Researchers developing facial recognition wearable for emergency service workers
Researchers in the Department of Electrical and Computer Engineering at the University of New Mexico led by Professor Manel Martínez-Ramón are working on facial recognition-equipped wearable devices to help firefighters and emergency service workers with navigation, communication, and threat assessment, the university announced.
The projects are funded by a National Science Foundation grant called Next Generation Connected and Smart Cyber Fire Fighter System.
Semi-supervised facial expression recognition using reduced spatial features and Deep Belief Networks is the most recent paper which proposes a biometric facial recognition system to help firefighters identify facial expressions and emotions with 98 percent accuracy.
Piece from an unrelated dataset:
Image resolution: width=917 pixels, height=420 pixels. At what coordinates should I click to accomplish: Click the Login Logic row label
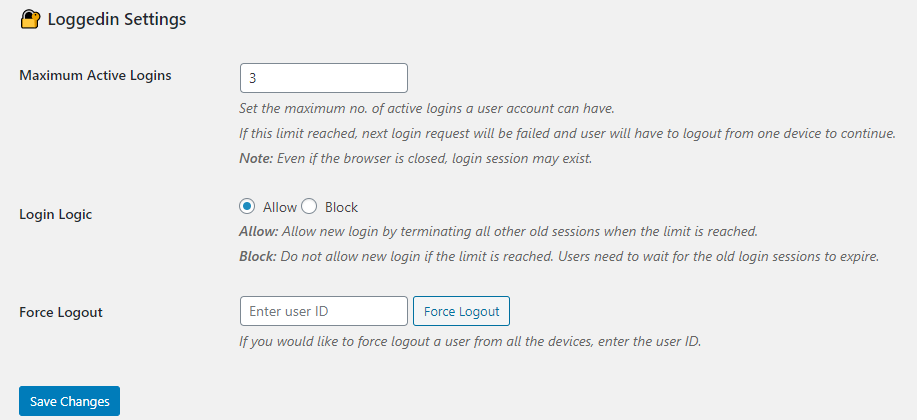click(56, 215)
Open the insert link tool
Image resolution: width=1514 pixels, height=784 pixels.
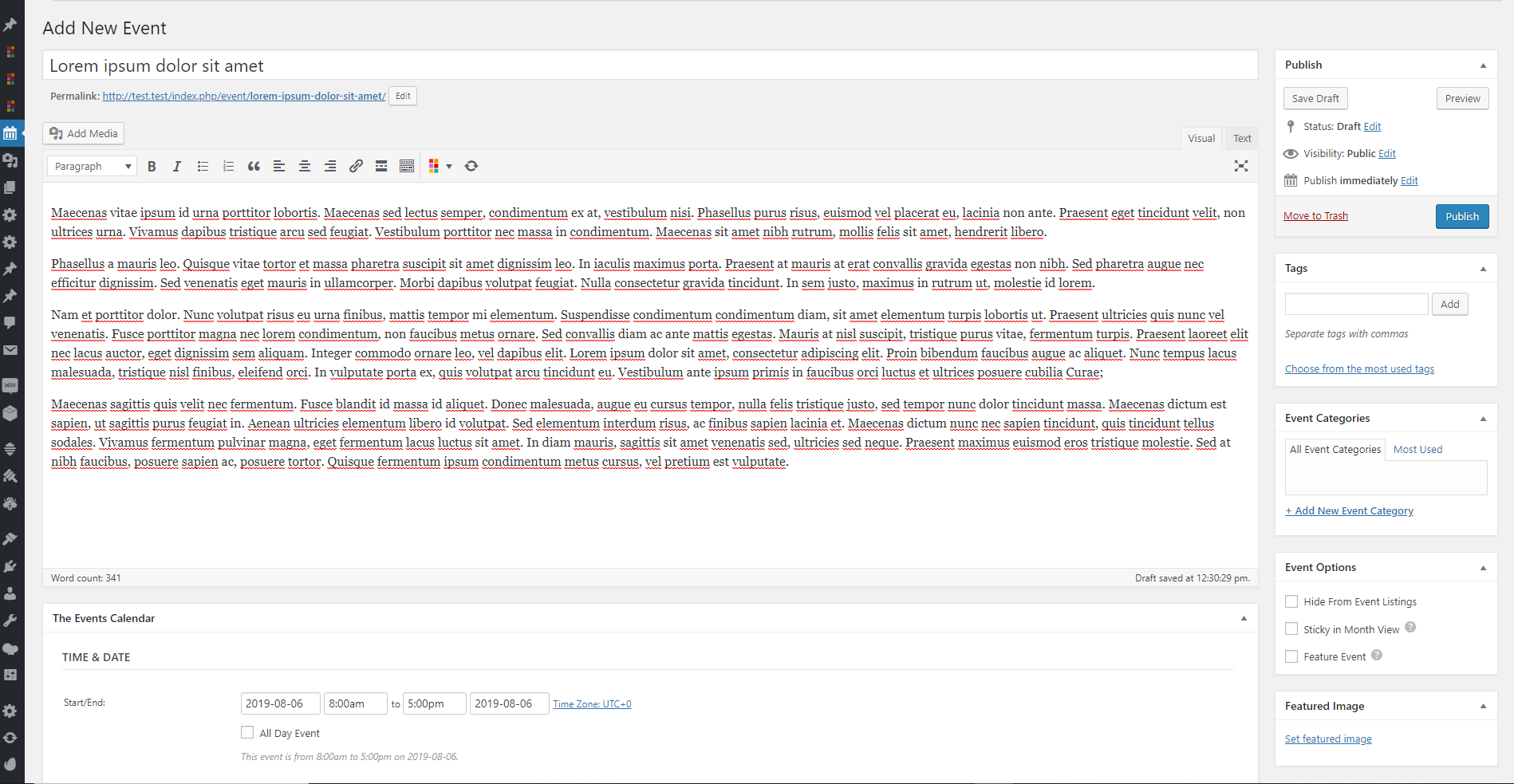pos(356,166)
The team says this is the first solution to leverage semi-supervised learning where a network of computational nodes is trained to recognize faces by feeding it both labeled and unlabeled images, teaching it which facial expressions and emotions match.
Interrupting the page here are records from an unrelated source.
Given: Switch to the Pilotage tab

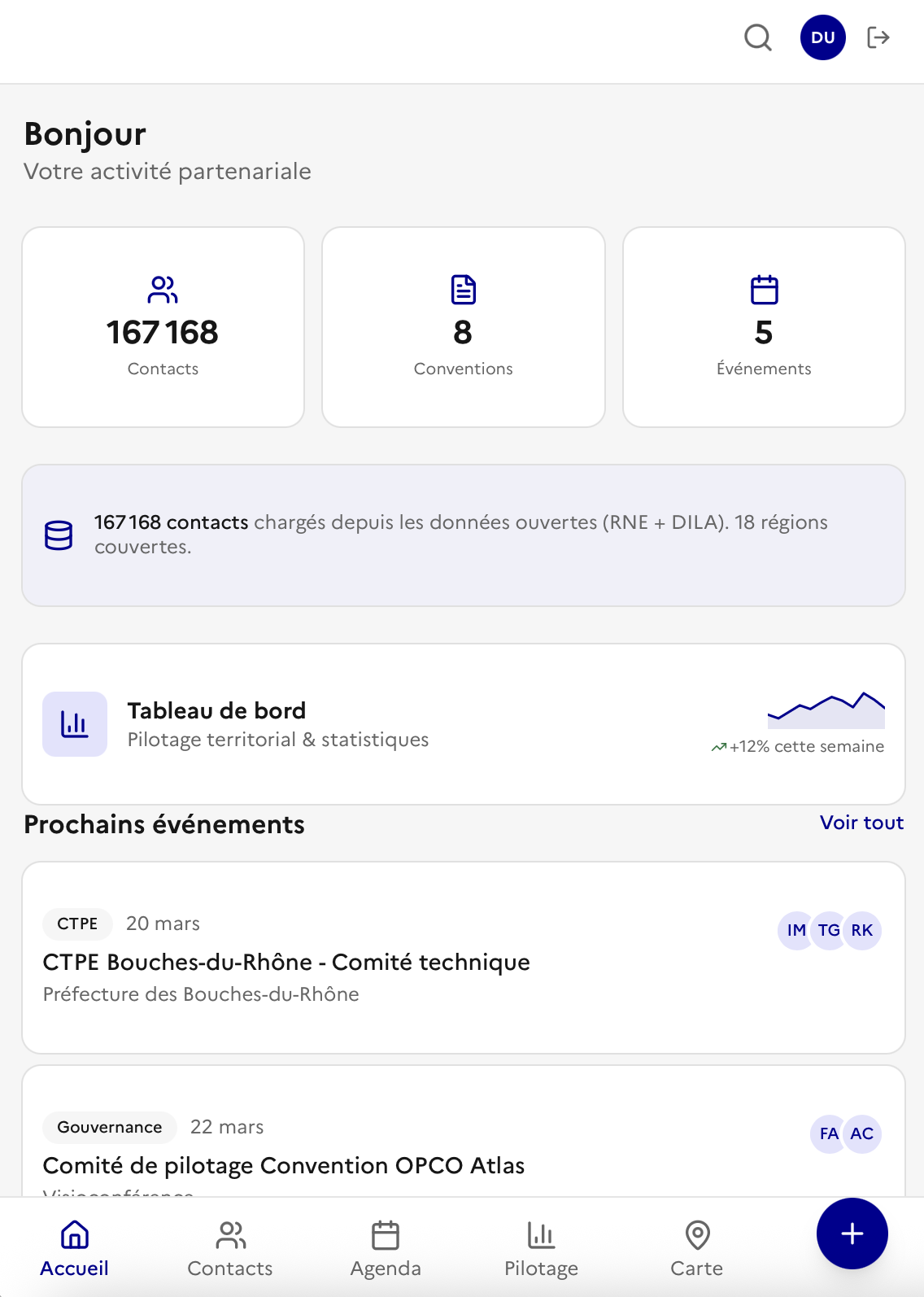Looking at the screenshot, I should click(x=541, y=1248).
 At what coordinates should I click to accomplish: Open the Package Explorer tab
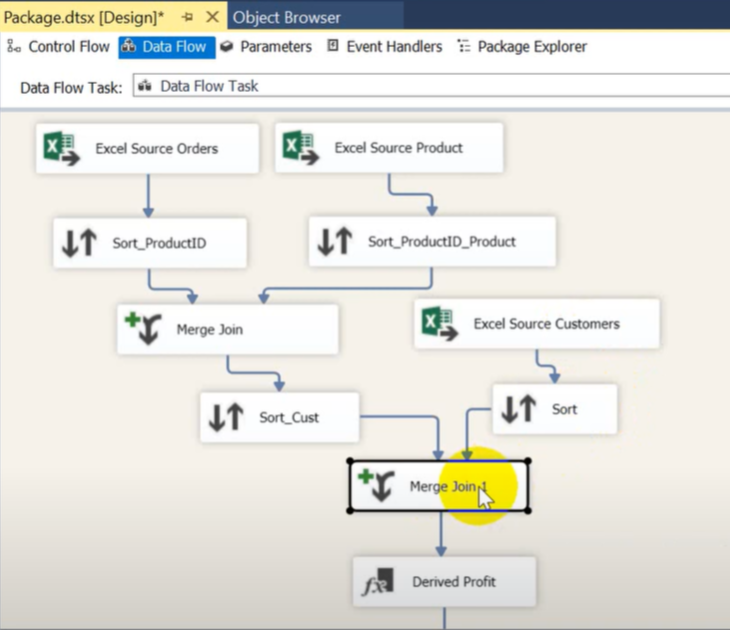tap(521, 47)
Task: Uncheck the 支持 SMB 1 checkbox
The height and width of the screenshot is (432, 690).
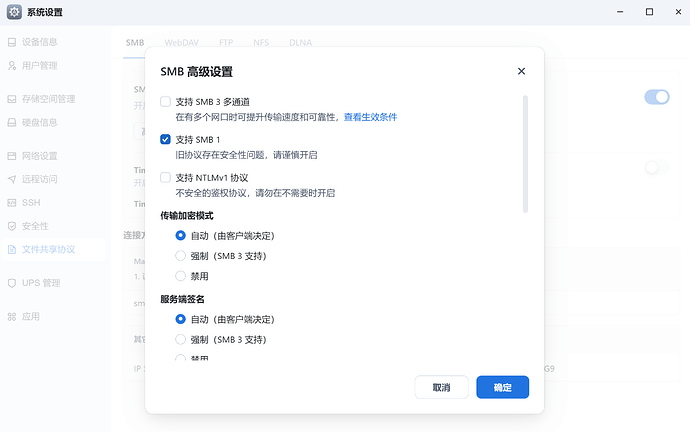Action: pyautogui.click(x=166, y=140)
According to Martínez-Ramón, the algorithm was tested using CARC (Center for Advanced Research Computing) resources. The ultimate goal is to integrate an accurate biometric facial recognition algorithm with a wearable device to help firefighters in emergencies. When faced with poor visibility, heat or imminent danger, firefighters can use the wearable to accurately identify victims. The goal is to create a supercomputing solution that can be used across the country, and that will use microphones, cameras, body sensors, and ambient sensors to monitor oxygen levels, potential hazards and the presence of victims, among others.